Re: File Channel issue - recovering from BadCheckpoint exception

Posted by Roshan Naik <ro...@hortonworks.com>.
i am concerned several unit tests might be dependent on the auto-deletion.


On Fri, May 31, 2013 at 3:57 PM, Hari Shreedharan <hshreedharan@cloudera.com
> wrote:

> Roshan,
>
> No, that would break all config files from Flume 1.3.0 and Flume 1.3.1. We
> should probably have some code that specifically disables this on Windows
> and clearly document that.
>
>
> Cheers,
> Hari
>
>
> On Friday, May 31, 2013 at 3:51 PM, Roshan Naik wrote:
>
> > Would it make sense for default config setting for the auto-deletion to
> be
> > set to 'false' then ?
> >
> >
> > On Fri, May 31, 2013 at 3:16 PM, Hari Shreedharan <
> hshreedharan@cloudera.com (mailto:hshreedharan@cloudera.com)

» SOURCE EXCERPT
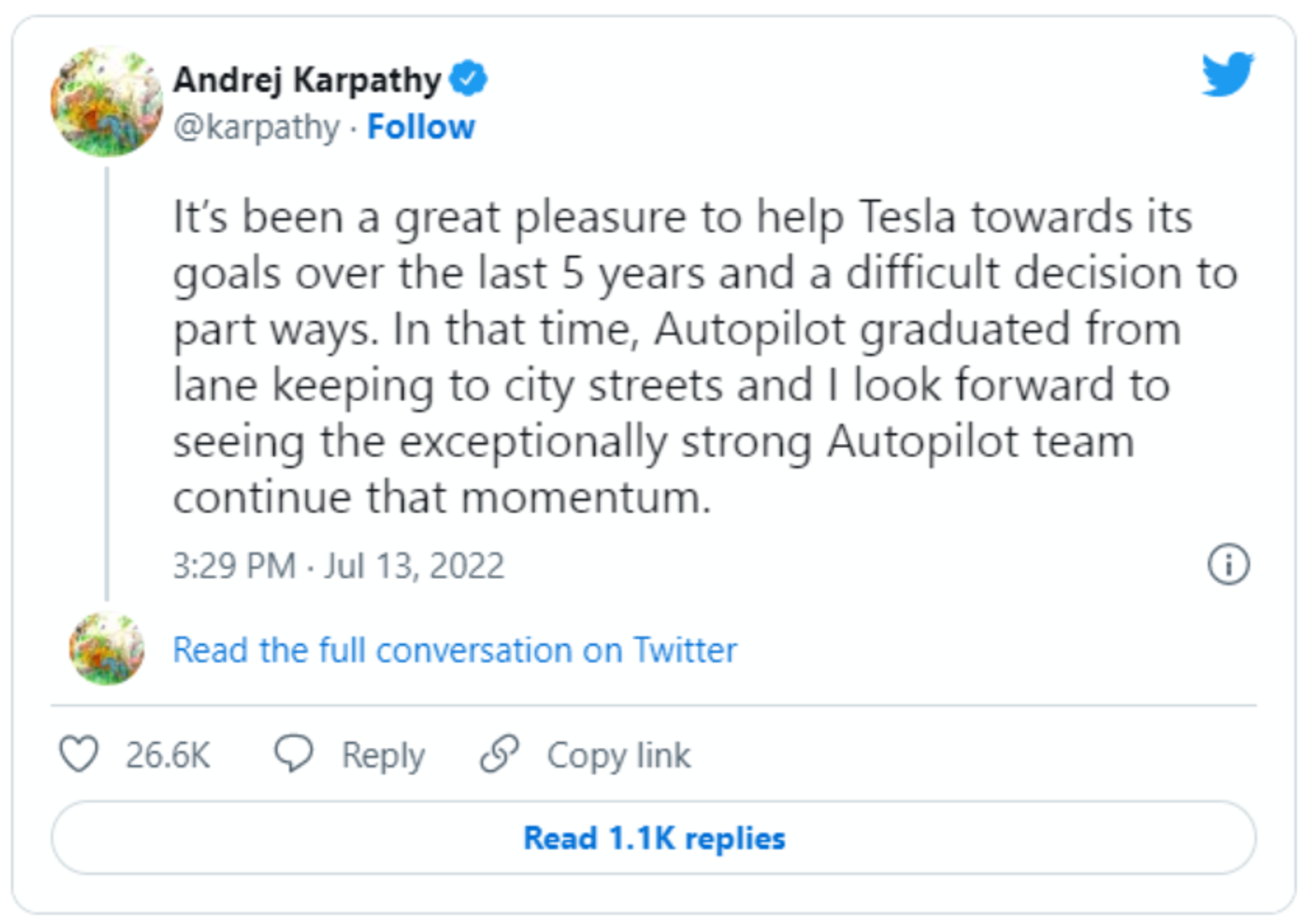Screen dimensions: 1309x924
Task: Open the 3:29 PM · Jul 13, 2022 timestamp
Action: pyautogui.click(x=338, y=565)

» TASK SET
• A. Reproduce the stretch of the File Channel thread from "On Fri, May 31, 2013 at 3:57" through "clearly document that." word for word.
• B. In the File Channel thread, config files from which Flume releases does Hari say would break if the default were changed?

» ANSWERS TO THE EXERCISE
• A.
On Fri, May 31, 2013 at 3:57 PM, Hari Shreedharan <hshreedharan@cloudera.com
> wrote:

> Roshan,
>
> No, that would break all config files from Flume 1.3.0 and Flume 1.3.1. We
> should probably have some code that specifically disables this on Windows
> and clearly document that.

• B. Flume 1.3.0 and Flume 1.3.1